Bug 660813 – Translation Memory give wrong characters

After an evaluation, GNOME has moved from Bugzilla to GitLab. Learn more about GitLab.
No new issues can be reported in GNOME Bugzilla anymore.
To report an issue in a GNOME project, go to GNOME GitLab.
Do not go to GNOME Gitlab for: Bluefish, Doxygen, GnuCash, GStreamer, java-gnome, LDTP, NetworkManager, Tomboy.

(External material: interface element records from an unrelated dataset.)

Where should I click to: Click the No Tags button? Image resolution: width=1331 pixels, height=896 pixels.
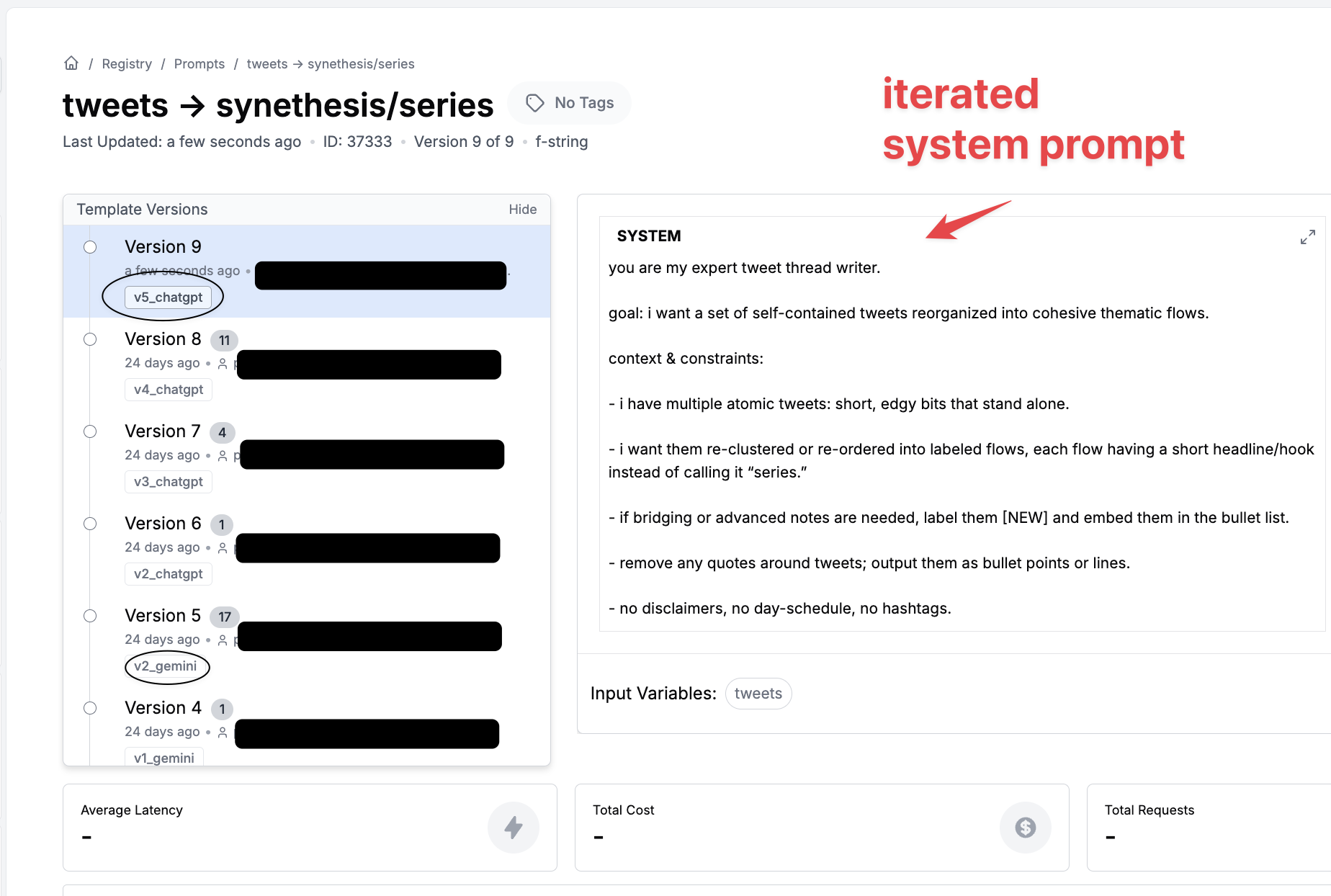[x=569, y=102]
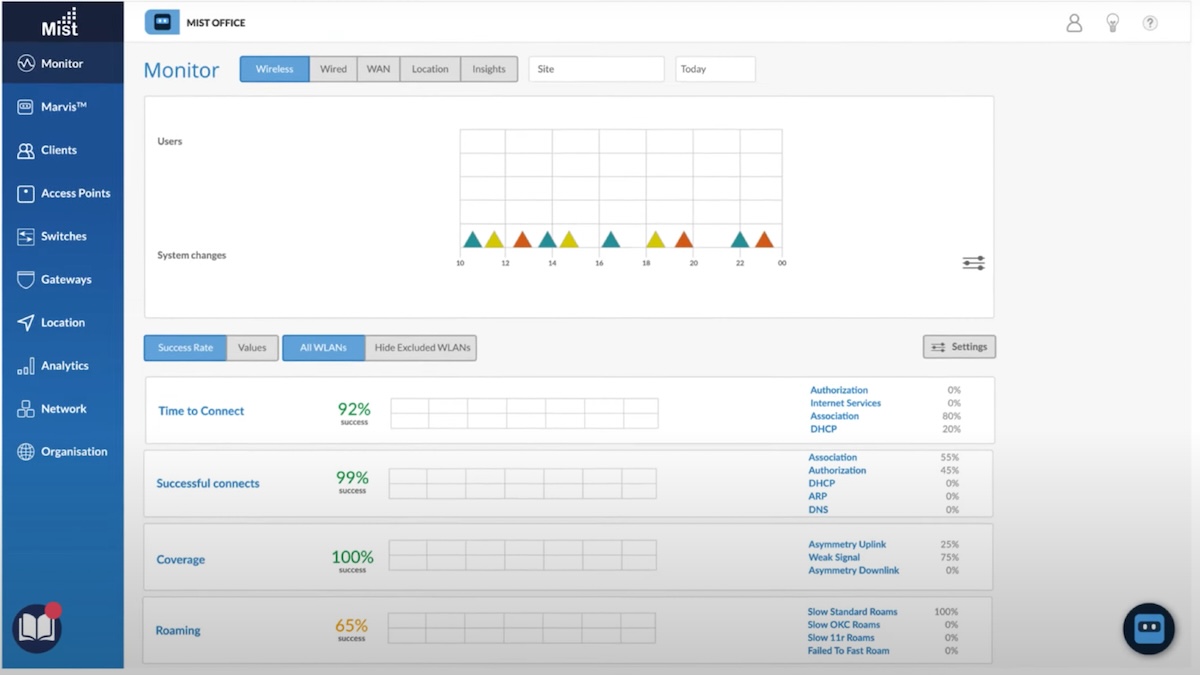The height and width of the screenshot is (675, 1200).
Task: Select Hide Excluded WLANs option
Action: [420, 348]
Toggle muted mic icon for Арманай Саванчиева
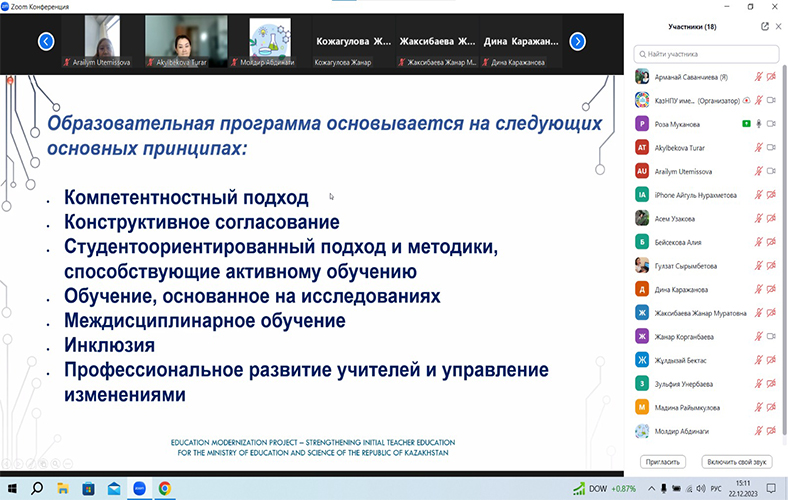 758,76
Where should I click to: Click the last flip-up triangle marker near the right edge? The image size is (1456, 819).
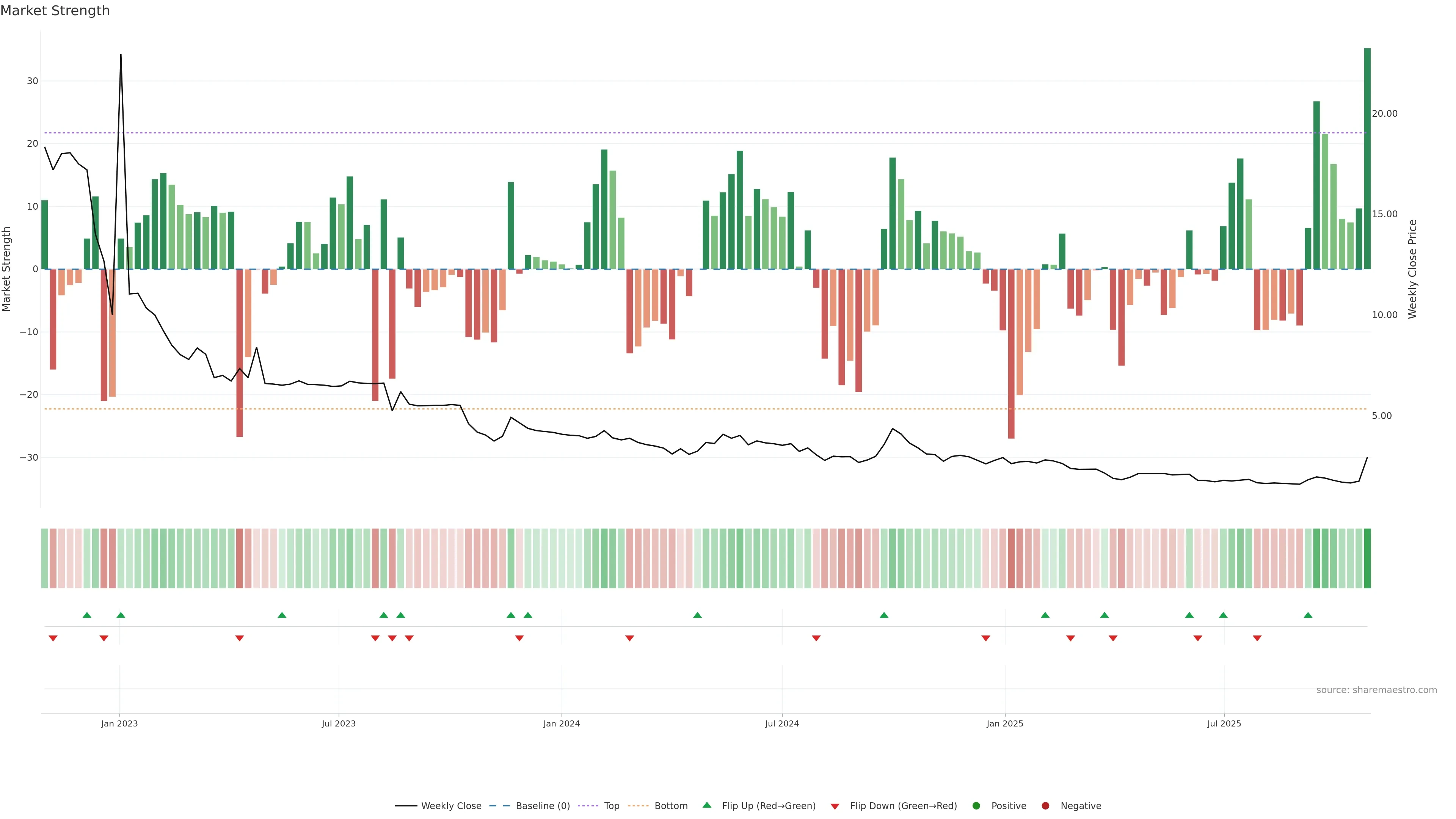tap(1308, 615)
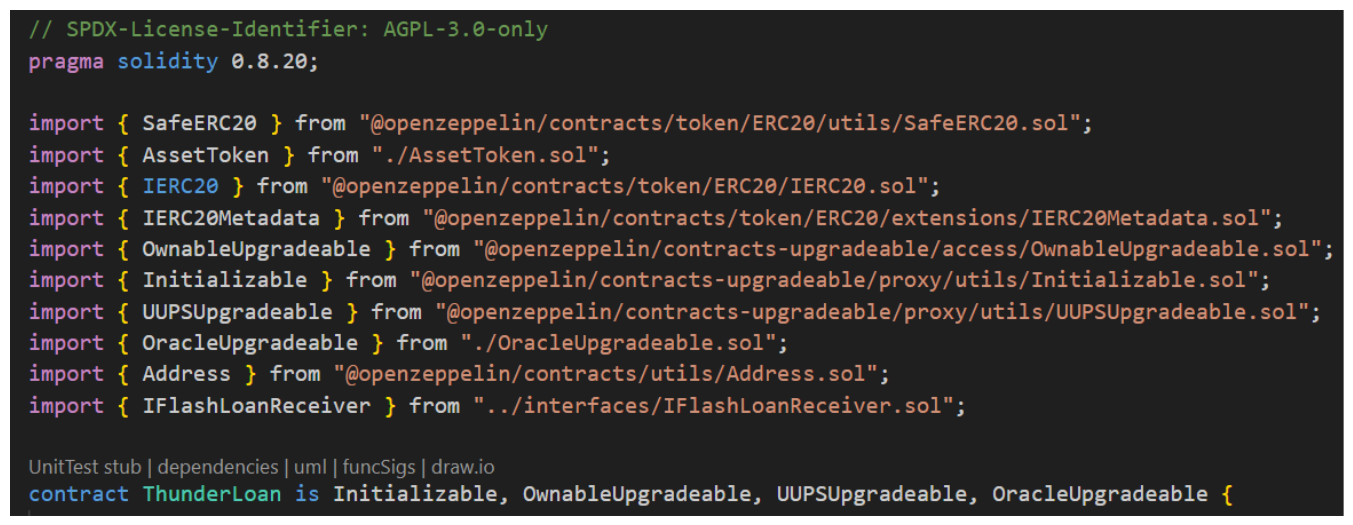
Task: Click the pragma keyword
Action: click(66, 61)
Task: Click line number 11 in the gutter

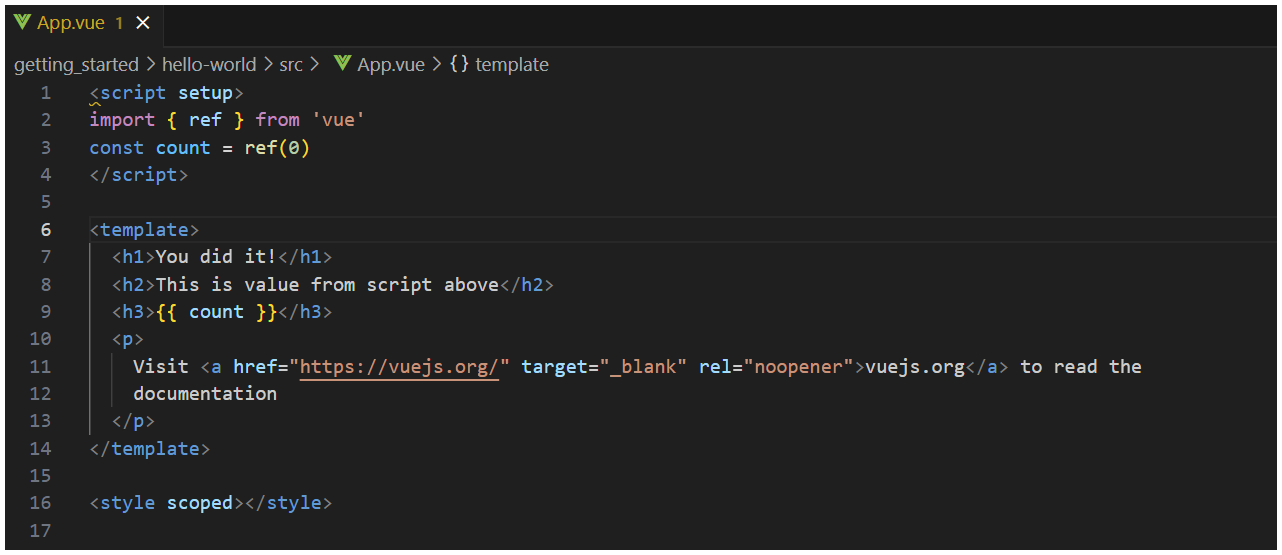Action: [41, 367]
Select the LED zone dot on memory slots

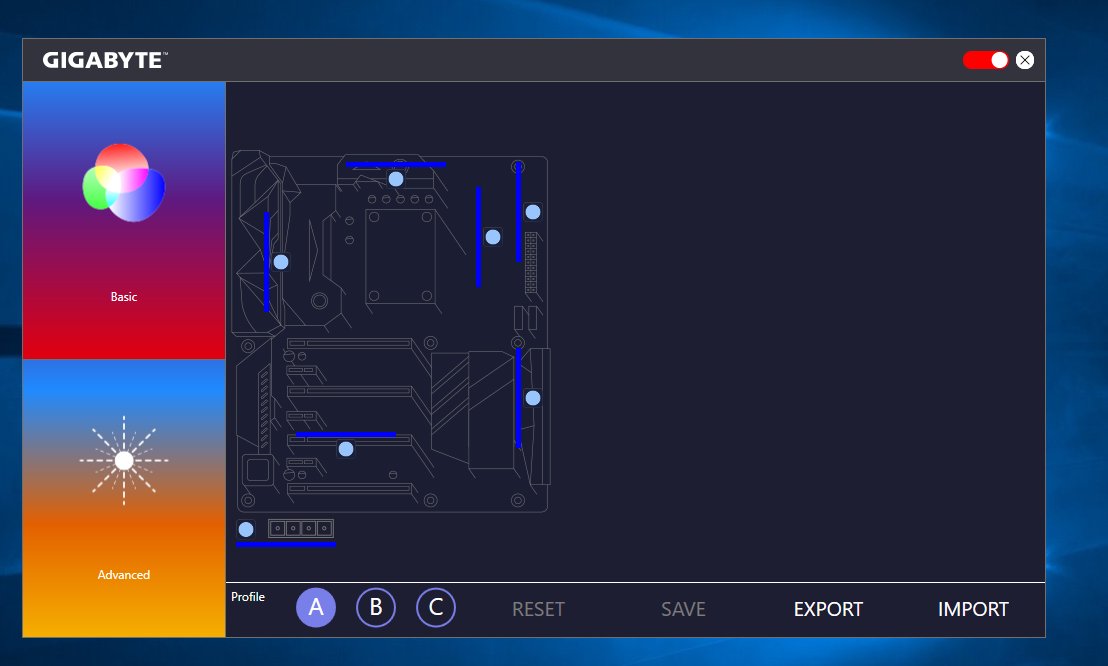tap(492, 237)
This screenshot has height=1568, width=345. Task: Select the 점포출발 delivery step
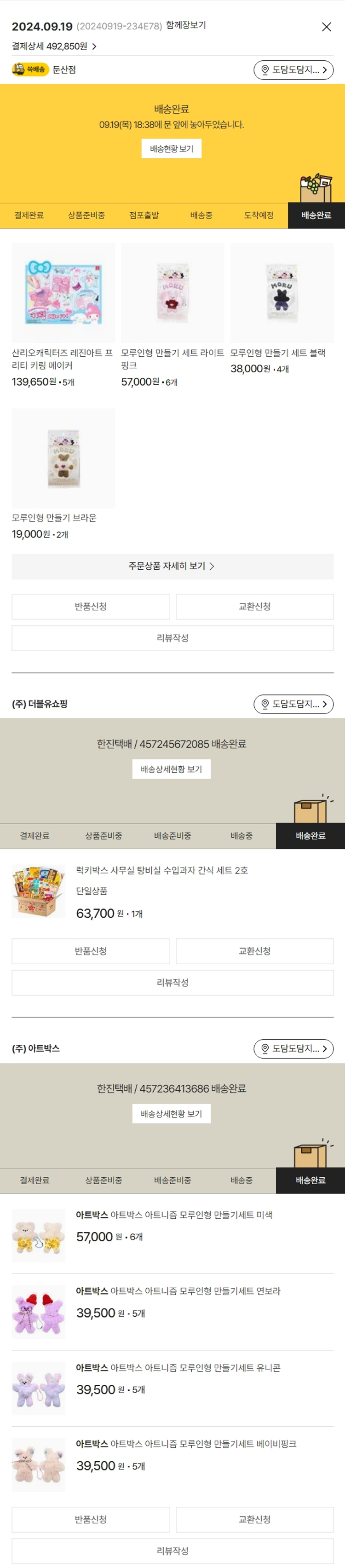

Bug 660813 - Translation Memory give wrong characters


Summary:	Translation Memory give wrong characters


Status:	RESOLVED FIXED

Product:	gtranslator
Classification:	Other
Component:	Autotranslation
Version:	1.9.x
Hardware:	Other Linux

Importance:	Normal normal
Target Milestone:	2.0
Assigned To:	gtranslator-maint
QA Contact:	gtranslator-maint

URL:
Whiteboard:

Duplicates:	637850 (view as bug list)
Depends on:
Blocks:

Reported:	2011-10-03 18:56 UTC by Kristjan SCHMIDT
Modified:	2011-10-12 14:32 UTC

See Also:
GNOME target:	---
GNOME version:	---

Attachments
program to normalise to composed form (1.09 KB, text/plain) 2011-10-03 19:07 UTC, Allison Karlitskaya (desrt)		Details
screenshot of problem caused by the bug (134.54 KB, image/png) 2011-10-03 19:19 UTC, Tiffany Antopolski		Details
trans memory (1.19 KB, patch) 2011-10-09 18:53 UTC, Ignacio Casal Quinteiro (nacho)	none	Details \| Review
Don't normalize translations stored in the translation memory (3.91 KB, patch) 2011-10-12 10:36 UTC, Neil Roberts	accepted-commit_now	Details \| Review

Description Kristjan SCHMIDT 2011-10-03 18:56:10 UTC

saluton,

i use gtranslator (version 1.9.13) for translation to esperanto.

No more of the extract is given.